In topic-specific analyses, ChatGPT-4o outperformed physicians consistently except in two domains—General Consultation and Child Infections—where the statistical differences approached but did not reach significance (p = 0.07 and 0.08 respectively). These areas may reflect nuanced clinical judgment scenarios where human experience carries particular weight.

Expert Commentary

These findings are compelling, suggesting that AI tools like ChatGPT-4o can augment primary care by enhancing patient education and supporting clinical decision-making with extensive, accurate, and empathetic information. The higher empathy scores challenge conventional wisdom that AI lacks emotional intelligence, implying that carefully trained models can generate responses that resonate with patients’ psychosocial needs.

However, the markedly longer AI responses raise considerations about efficiency and patient preference, emphasizing the need to tailor answer length for practical use. Also, the near-equivalence in General Consultation and Child Infections hints at contexts requiring intricate clinical judgment or culturally contextualized information where seasoned clinicians excel.

Limitations of the study include the controlled, simulated nature of the assessment—real-world clinical scenarios involve dynamic interactions, physical exams, and nuanced decision-making beyond text responses. Moreover, the expert raters’ subjective evaluations, though standardized, may introduce interpretive variability.

Future directions should also investigate AI’s integration into workflow to avoid overburdening clinicians or patients with excessive information and to ensure cultural and linguistic appropriateness across diverse populations.

Conclusion

The comparative analysis by İnan et al. signals a paradigm shift where AI, exemplified by ChatGPT-4o, can effectively supplement family physicians by providing highly appropriate, accurate, comprehensive, and empathetic answers to patient queries in primary care. The potential applications span enhancing patient education, supporting clinical reasoning, and enriching medical training.

For clinical practice, AI could serve as an initial information source or decision support tool, freeing physicians to focus on complex clinical judgments and interpersonal rapport. However, cautious integration with attention to response refinement for brevity and cultural relevance remains crucial.

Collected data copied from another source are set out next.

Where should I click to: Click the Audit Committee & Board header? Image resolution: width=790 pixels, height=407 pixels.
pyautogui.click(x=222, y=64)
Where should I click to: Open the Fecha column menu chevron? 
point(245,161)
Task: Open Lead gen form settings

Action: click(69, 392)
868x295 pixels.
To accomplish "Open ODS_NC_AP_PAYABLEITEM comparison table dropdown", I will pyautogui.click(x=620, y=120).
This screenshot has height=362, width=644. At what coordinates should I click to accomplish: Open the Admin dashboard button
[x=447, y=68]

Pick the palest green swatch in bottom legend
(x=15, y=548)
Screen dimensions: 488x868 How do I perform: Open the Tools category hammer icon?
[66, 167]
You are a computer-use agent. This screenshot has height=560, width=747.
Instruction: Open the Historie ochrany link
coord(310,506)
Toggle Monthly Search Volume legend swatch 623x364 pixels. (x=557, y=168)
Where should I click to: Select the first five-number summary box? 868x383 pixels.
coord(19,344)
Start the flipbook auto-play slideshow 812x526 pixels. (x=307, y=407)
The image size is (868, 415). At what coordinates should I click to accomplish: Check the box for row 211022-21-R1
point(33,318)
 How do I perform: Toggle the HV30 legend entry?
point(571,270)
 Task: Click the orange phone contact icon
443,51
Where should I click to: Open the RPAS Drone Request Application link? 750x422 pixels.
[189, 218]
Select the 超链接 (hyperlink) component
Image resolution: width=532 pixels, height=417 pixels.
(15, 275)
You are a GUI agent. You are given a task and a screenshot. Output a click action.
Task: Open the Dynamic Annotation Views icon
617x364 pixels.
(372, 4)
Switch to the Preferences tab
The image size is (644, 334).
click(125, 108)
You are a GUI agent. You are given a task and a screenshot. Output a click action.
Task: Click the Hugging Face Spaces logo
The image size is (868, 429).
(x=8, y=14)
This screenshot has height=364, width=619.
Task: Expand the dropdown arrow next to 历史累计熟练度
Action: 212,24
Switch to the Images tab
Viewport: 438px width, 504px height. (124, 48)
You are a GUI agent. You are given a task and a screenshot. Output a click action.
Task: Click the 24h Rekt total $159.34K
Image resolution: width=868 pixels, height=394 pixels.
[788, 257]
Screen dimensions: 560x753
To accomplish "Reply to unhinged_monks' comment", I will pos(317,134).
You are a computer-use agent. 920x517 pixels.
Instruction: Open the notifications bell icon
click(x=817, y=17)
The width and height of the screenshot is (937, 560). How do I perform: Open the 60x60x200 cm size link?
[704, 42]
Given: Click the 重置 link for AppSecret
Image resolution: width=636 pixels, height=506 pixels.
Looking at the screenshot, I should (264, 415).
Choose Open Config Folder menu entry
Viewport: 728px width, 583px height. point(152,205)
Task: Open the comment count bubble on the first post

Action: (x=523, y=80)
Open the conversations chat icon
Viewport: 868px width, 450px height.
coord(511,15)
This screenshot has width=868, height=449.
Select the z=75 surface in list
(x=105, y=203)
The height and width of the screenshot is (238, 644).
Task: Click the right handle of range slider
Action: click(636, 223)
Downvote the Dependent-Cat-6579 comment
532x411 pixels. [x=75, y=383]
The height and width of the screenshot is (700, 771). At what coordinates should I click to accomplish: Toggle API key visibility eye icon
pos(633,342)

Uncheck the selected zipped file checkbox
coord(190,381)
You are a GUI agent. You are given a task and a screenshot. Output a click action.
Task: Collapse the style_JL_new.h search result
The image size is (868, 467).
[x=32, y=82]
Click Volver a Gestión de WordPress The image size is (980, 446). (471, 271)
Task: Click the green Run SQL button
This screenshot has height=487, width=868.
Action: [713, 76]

Continued research should explore real-world studies assessing patient outcomes, satisfaction, and safety, validating AI’s role beyond experimental frameworks. The collaboration between AI and human clinicians promises a future of more accessible, informed, and compassionate primary care.

References

İnan M, Suvak Ö, Aypak C. AI in primary care: Comparing ChatGPT and family physicians on patient queries. Int J Med Inform. 2025 Nov;203:106047. doi: 10.1016/j.ijmedinf.2025.106047. Epub 2025 Jul 12. PMID: 40664020.